KV Cache Steering for Controlling Frozen LLMs
Max Belitsky, Dawid J. Kopiczko, Michael Dorkenwald, M. Jehanzeb Mirza, James R. Glass, Cees G. M. Snoek, Yuki M. Asano
公開日: 2025/7/11
Abstract
We propose cache steering, a lightweight method for implicit steering of language models via a one-shot intervention applied directly to the key-value cache. To validate its effectiveness, we apply cache steering to induce chain-of-thought reasoning in small language models. Our approach constructs steering vectors from reasoning traces, obtained either from teacher models (e.g., GPT-4o) or existing human annotations, that shift model behavior toward more explicit, multi-step reasoning without fine-tuning or prompt modifications. Experimental evaluations on diverse reasoning benchmarks demonstrate that cache steering improves both the qualitative structure of model reasoning and quantitative task performance.
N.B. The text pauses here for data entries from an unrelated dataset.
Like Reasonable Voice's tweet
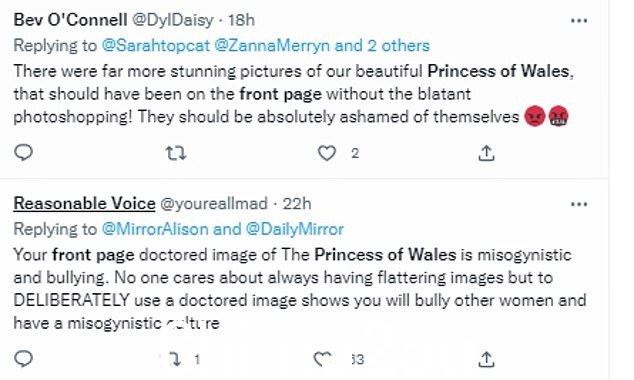 click(323, 359)
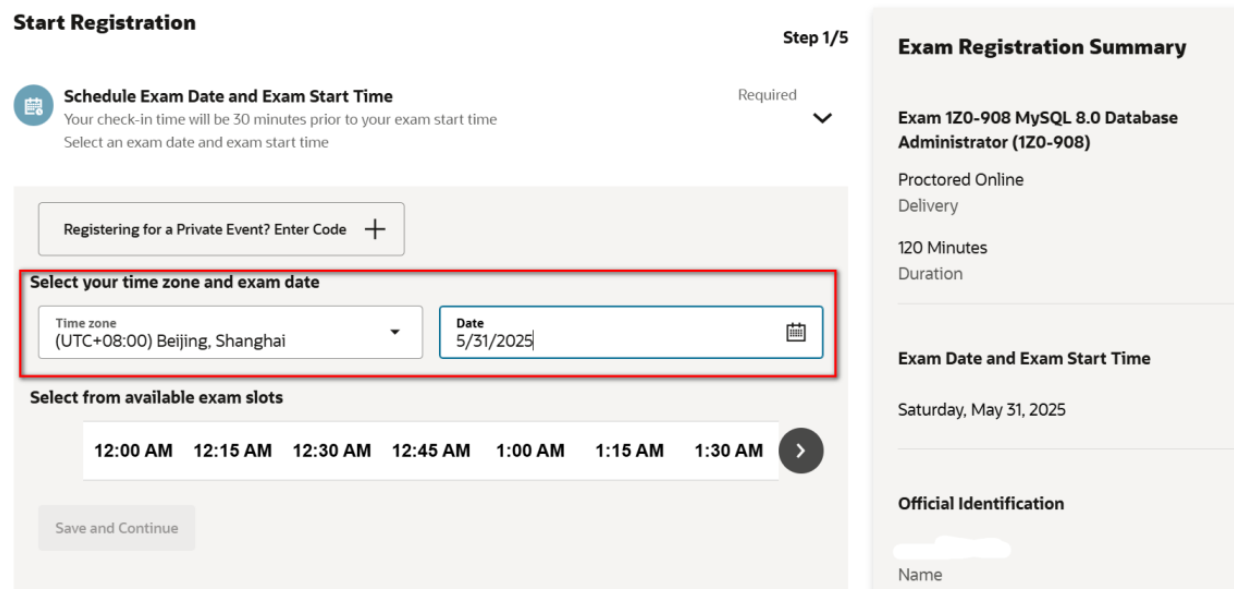
Task: Click the Schedule Exam Date and Exam Start Time heading
Action: [228, 96]
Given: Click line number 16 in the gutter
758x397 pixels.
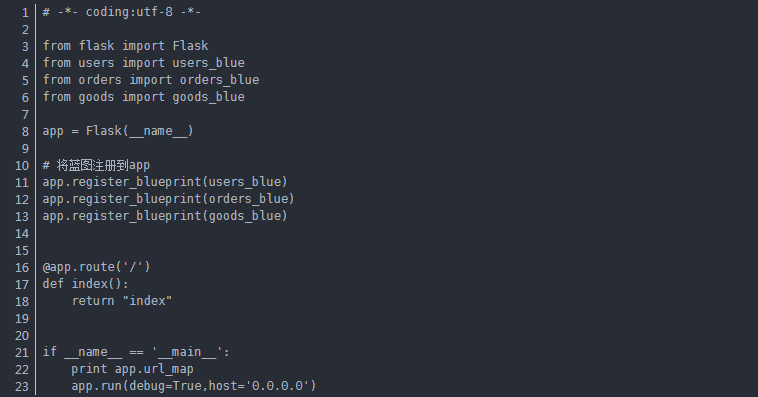Looking at the screenshot, I should (22, 268).
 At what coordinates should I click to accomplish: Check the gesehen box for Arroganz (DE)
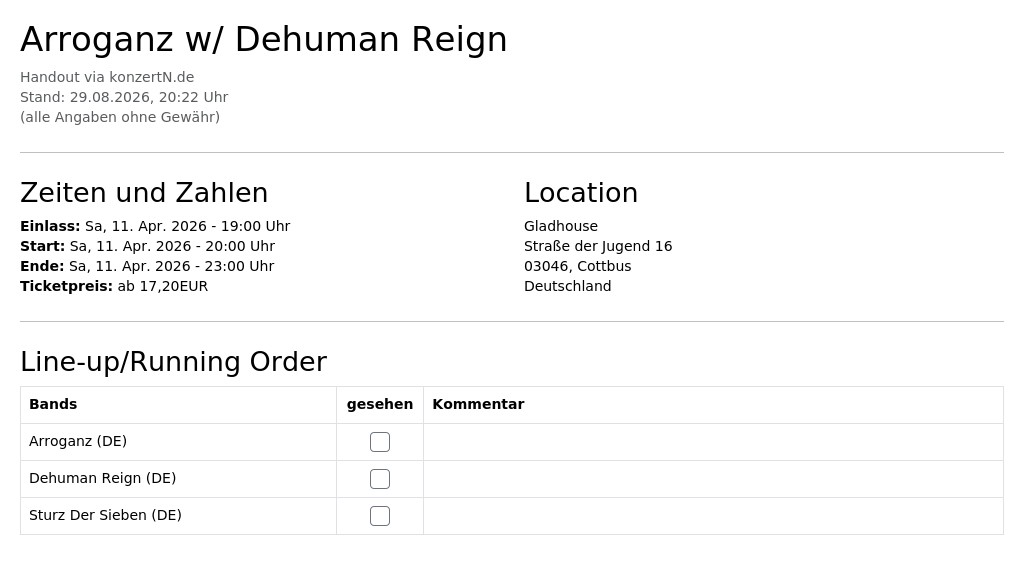point(379,442)
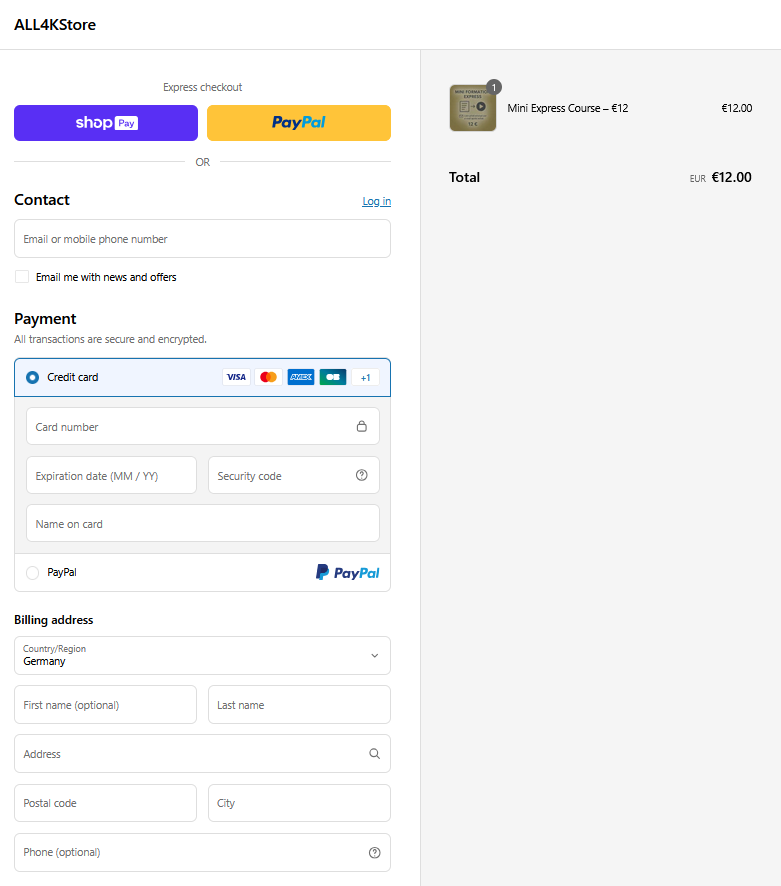The image size is (781, 886).
Task: Select the Credit card radio button
Action: point(32,377)
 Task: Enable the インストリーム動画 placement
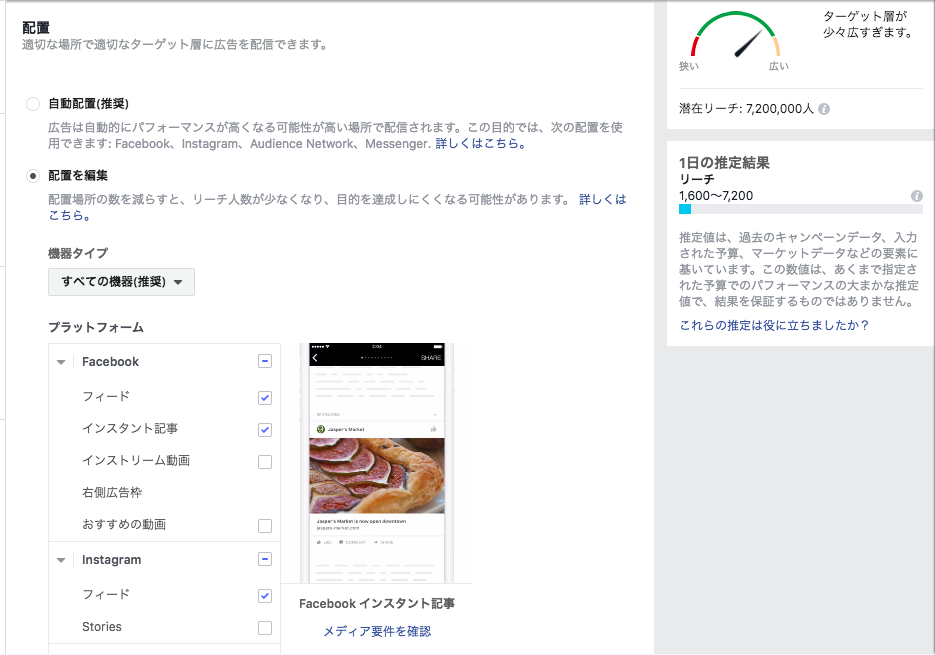[264, 461]
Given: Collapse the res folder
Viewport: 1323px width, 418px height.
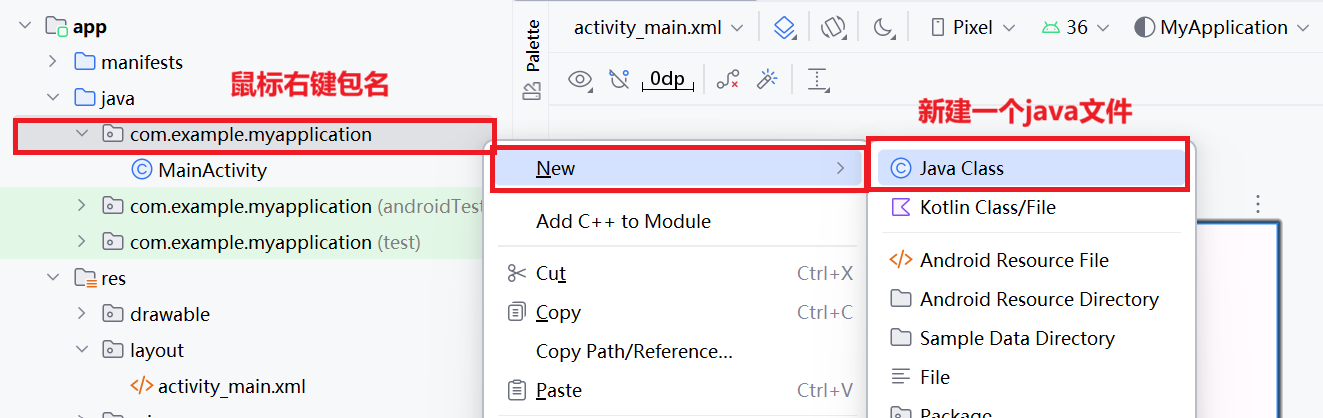Looking at the screenshot, I should 53,278.
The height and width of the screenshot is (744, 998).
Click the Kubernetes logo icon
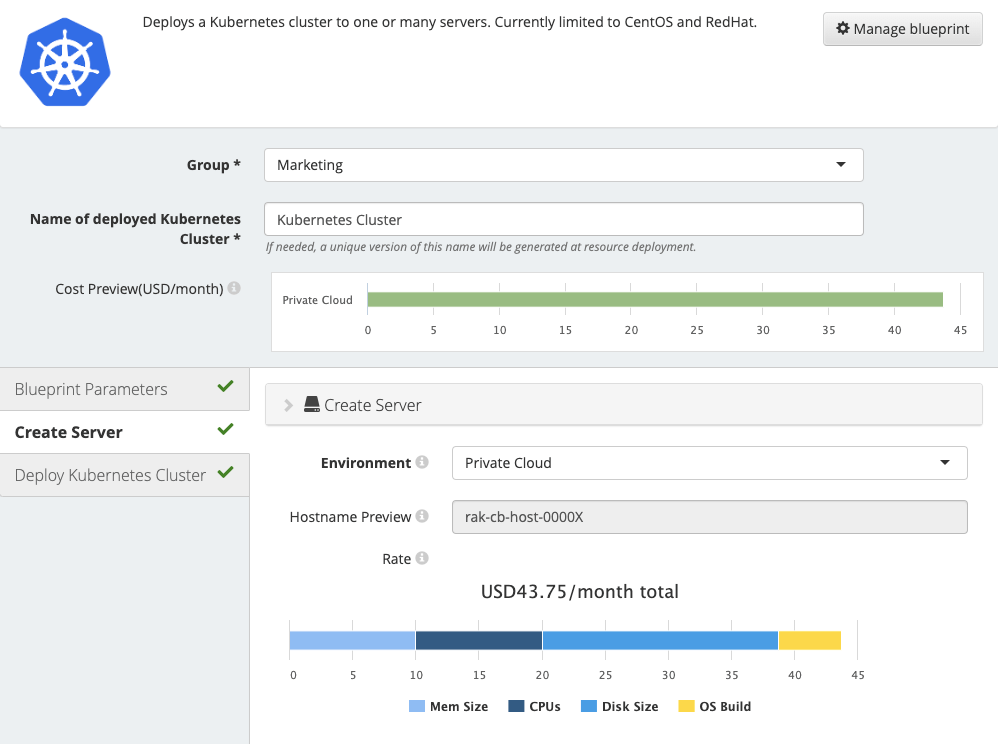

Additional experiments show that the method also scales to larger models and yields further gains on challenging datasets such as GPQA and MATH. Compared to prior activation steering techniques that require continuous interventions, our one-shot cache steering offers substantial advantages in terms of inference latency, hyperparameter stability, and ease of integration with existing inference APIs. Beyond mere reasoning induction, we show that cache steering enables controllable transfer of reasoning styles (e.g., stepwise, causal, analogical), making it a practical tool for behavior-level guidance of language models.